Stored data:
--- START ---
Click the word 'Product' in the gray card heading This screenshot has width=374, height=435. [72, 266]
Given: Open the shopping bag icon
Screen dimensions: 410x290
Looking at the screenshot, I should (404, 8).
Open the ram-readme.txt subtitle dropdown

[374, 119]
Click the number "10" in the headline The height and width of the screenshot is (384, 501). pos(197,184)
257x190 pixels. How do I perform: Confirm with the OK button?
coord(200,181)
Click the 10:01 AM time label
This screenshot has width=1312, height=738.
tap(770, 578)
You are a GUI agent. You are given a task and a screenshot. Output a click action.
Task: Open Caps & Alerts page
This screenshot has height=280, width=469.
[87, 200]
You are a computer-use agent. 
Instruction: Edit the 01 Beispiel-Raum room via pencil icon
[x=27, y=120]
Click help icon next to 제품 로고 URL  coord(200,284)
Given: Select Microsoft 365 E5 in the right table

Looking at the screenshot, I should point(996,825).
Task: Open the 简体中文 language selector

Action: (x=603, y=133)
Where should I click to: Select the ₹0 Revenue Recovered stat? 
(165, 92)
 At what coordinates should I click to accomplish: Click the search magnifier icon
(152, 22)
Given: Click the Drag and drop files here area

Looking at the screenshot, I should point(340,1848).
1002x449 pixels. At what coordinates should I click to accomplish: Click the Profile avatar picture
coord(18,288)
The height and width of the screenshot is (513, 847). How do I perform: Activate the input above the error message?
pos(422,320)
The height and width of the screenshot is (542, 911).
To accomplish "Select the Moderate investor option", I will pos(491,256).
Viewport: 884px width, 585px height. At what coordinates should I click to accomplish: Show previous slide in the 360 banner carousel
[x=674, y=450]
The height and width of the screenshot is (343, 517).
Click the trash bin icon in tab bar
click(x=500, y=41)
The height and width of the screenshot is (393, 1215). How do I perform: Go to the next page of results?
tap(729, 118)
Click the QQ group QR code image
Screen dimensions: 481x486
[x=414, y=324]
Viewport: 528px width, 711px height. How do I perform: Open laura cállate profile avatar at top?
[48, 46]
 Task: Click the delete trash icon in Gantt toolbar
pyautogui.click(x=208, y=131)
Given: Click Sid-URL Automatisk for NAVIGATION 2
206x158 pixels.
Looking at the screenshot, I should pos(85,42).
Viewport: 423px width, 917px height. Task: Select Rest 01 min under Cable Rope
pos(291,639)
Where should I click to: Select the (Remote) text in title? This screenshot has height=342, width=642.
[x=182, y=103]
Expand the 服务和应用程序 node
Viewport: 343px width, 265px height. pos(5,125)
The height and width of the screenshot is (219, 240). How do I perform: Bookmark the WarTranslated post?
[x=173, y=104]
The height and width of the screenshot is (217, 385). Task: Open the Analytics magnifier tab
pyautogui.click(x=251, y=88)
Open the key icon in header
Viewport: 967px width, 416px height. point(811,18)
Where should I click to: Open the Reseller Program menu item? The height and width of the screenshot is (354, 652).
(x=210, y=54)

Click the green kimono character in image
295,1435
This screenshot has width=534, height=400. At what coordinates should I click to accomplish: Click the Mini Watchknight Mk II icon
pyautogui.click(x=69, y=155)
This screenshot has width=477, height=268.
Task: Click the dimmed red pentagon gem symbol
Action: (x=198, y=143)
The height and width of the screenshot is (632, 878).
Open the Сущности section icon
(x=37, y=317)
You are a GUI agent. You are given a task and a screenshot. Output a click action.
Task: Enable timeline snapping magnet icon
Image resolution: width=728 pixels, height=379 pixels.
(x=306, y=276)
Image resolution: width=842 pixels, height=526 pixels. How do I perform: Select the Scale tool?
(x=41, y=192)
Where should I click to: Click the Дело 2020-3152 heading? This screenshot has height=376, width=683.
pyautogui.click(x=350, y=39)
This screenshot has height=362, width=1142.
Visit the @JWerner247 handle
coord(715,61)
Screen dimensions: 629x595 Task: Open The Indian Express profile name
--- END ---
Problem details: Nothing should be returned except the lines from the first line of the data above through the line with "Click the number", each one exact.

Answer to this exercise:
Click the word 'Product' in the gray card heading This screenshot has width=374, height=435. [72, 266]
Given: Open the shopping bag icon
Screen dimensions: 410x290
Looking at the screenshot, I should (404, 8).
Open the ram-readme.txt subtitle dropdown

[374, 119]
Click the number "10" in the headline The height and width of the screenshot is (384, 501). pos(197,184)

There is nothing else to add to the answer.